New paper on linear solvers for the CMB data analysis

CMB data analysis commonly involves solution of large systems of equations. Finding appropriate solvers for these systems is a subject of ongoing research and one of the aims of B3DCMB project. The fact that, in general, the system matrix cannot be assembled, suggests using the Krylov subspace iterative methods as they only require the action of the matrix on a given vector (and no other manipulations with the matrix). The conjugate gradient method with a block-diagonal preconditioner is among the most popular and succesful solvers in CMB data analysis. Recently, the PCG solver mentioned above was further improved by considering so-called two level preconditioner, which enriches the block-diagonal preconditioner by the approximation of the slowest eigenvectors, which often harm the convergence of the PCG solver; see also the post on this blog from March 19, 2018.

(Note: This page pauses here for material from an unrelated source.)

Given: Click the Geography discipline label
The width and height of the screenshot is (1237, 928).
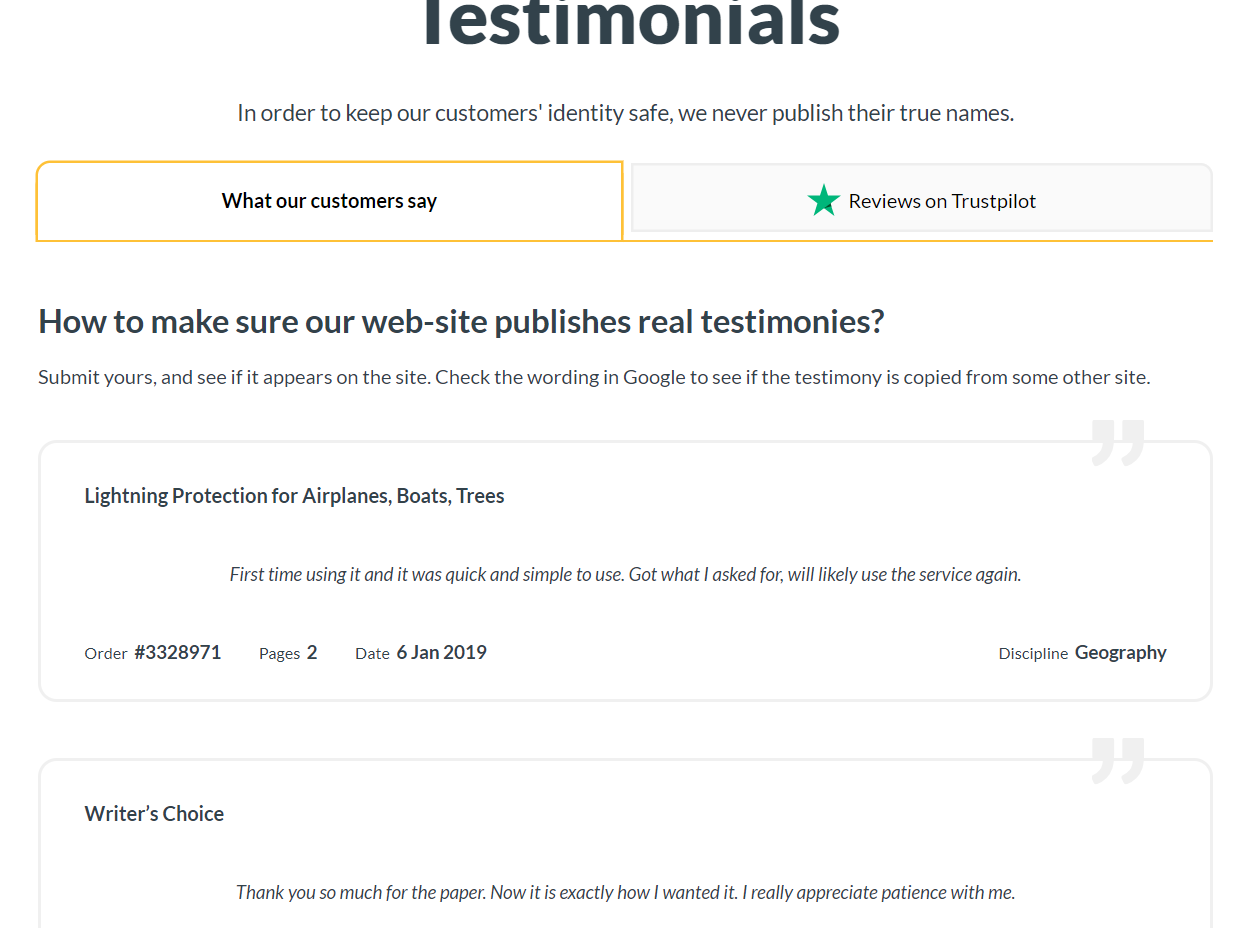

In a recent paper, we investigate another new approach, messenger-field, proposed by Elsner & Wandelt in the paper entitled Efficient Wiener filtering without preconditioning. We showed that the technique proposed therein correspond to fixed point iterations of an appropriately preconditioned original system and we proved (and illustrated numerically) that significant gains are possible if the conjugate gradient method is used instead of the fixed point iterations. This motivates us to look for better preconditioning techniques as the most promising way to address the problem of solving large systems in the CMB data analysis. Additionally, the work on understanding the messenger-field approach motivated us to pay attention to the choice of the initial vector. This is often ommited from considerations, however, as our numerical experiments suggest, a proper (yet very cheap) choice can bring significant savings in the solution time.